En son konuşan Barones Sinael oldu ve onun yorumunu duyan Kontes Melissa, ona en zehirli bakışlarını atarak hafifçe azarladı.
Orada burada birkaç ayarlamadan sonra prenses nihayet hazırdı. Yüzü asık bir şekilde, yanında birkaç hizmetçiyle birlikte kraliyet sarayına doğru yola koyuldu.
***
Ana salon Estia'nın kraliyet sarayının en görkemli bölümüydü. Tavan Estia'nın zengin tarihine ait fresklerle boyanmış, mermer sütunlar farklı türde detaylı oymalarla işlenmiş ve taht altın, fildişi ve değerli taşlardan yapılmıştı.
Birçok saygın konuk orada toplanmıştı ama Leah içeri girer girmez onların ilgi odağı haline geldi. Kendisinden önce gelen diğer kraliyet mensuplarına çarpmamaya çalışarak daha hızlı yürüdü ve dikkat çekmeyen bir köşeye doğru ilerledi.
Blain, Leah'nın odanın içinde dolaştığını fark edince çarpık bir şekilde gülümsedi. Kurkanlar için karşı önlem planlarını hazırlamakla o kadar meşguldü ki avdan döndükten sonra onu görememişlerdi. Toplantı bittikten sonra onunla konuşmak için aklına bir not aldı.
Onun gözlerini üzerinde hisseden Leah gözlerini kaçırdı ve bunun yerine babasının yanına giderek onu selamladı. Ardından Cerdina'yı selamladı ve Blain'in varlığını başıyla onayladıktan sonra kendisi için ayrılan yere oturdu.
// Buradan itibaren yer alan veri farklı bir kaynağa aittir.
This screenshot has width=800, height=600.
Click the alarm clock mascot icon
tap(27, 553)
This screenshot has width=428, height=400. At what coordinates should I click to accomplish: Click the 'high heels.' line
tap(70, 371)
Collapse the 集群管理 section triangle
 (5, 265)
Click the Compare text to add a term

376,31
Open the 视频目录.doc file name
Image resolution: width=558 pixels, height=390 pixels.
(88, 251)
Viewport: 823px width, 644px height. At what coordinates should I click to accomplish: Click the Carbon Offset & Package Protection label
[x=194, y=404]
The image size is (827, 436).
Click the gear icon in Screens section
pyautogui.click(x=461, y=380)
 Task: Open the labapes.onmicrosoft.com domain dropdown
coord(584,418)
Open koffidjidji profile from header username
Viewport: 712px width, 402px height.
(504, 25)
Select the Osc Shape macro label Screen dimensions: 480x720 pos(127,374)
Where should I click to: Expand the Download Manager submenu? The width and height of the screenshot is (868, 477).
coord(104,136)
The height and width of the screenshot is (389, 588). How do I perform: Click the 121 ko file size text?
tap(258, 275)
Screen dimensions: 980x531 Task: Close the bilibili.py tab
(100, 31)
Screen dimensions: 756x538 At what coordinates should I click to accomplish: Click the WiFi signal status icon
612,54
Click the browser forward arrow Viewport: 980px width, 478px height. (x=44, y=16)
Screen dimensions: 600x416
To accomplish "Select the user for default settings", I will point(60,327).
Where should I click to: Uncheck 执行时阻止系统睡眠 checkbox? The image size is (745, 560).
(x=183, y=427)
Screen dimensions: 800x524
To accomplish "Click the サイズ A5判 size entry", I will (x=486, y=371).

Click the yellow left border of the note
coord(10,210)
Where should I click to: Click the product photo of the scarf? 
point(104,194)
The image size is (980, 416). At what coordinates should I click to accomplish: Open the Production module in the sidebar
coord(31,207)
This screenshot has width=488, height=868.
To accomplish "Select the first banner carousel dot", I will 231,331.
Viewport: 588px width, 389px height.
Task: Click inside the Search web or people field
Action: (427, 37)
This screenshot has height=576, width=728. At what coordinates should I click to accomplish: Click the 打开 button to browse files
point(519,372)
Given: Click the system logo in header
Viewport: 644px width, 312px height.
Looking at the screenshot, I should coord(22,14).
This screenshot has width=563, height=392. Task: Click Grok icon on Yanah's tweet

Kısa bir süre sonra trompetin güçlü sesi duyuldu; kalabalık salon sessizliğe büründü.
Herkes nefesini tutmuş, gözlerini salonun görkemli kapılarına dikmişti. Kimse gözünü kırpmaya cesaret edemedi, çünkü bu, gözlerinin önünde çözülmekte olan bir tarihti.
Devasa kapılar açıldı ve gün ışığının salona girmesine izin verdi. Kurkanların figürleri yavaş yavaş netleşti; bronz tenleri ve canlı gözleri salondaki herkesi büyülüyordu.
İnsanlar Kurkanların güzelliği karşısında hayretle haykırdılar. Estia'nın vücuda tam oturacak şekilde dikilmiş resmi kıyafetlerinin aksine, Kurkanların kıyafetleri bol miktarda doğal kumaştan dikilmişti ve vücutlarında bolca sallanıyordu.
Ancak her Kurkan'ın güzel görünümüne rağmen, herkes liderlerinin kim olduğunu sadece görünüşünden ayırt edebiliyordu.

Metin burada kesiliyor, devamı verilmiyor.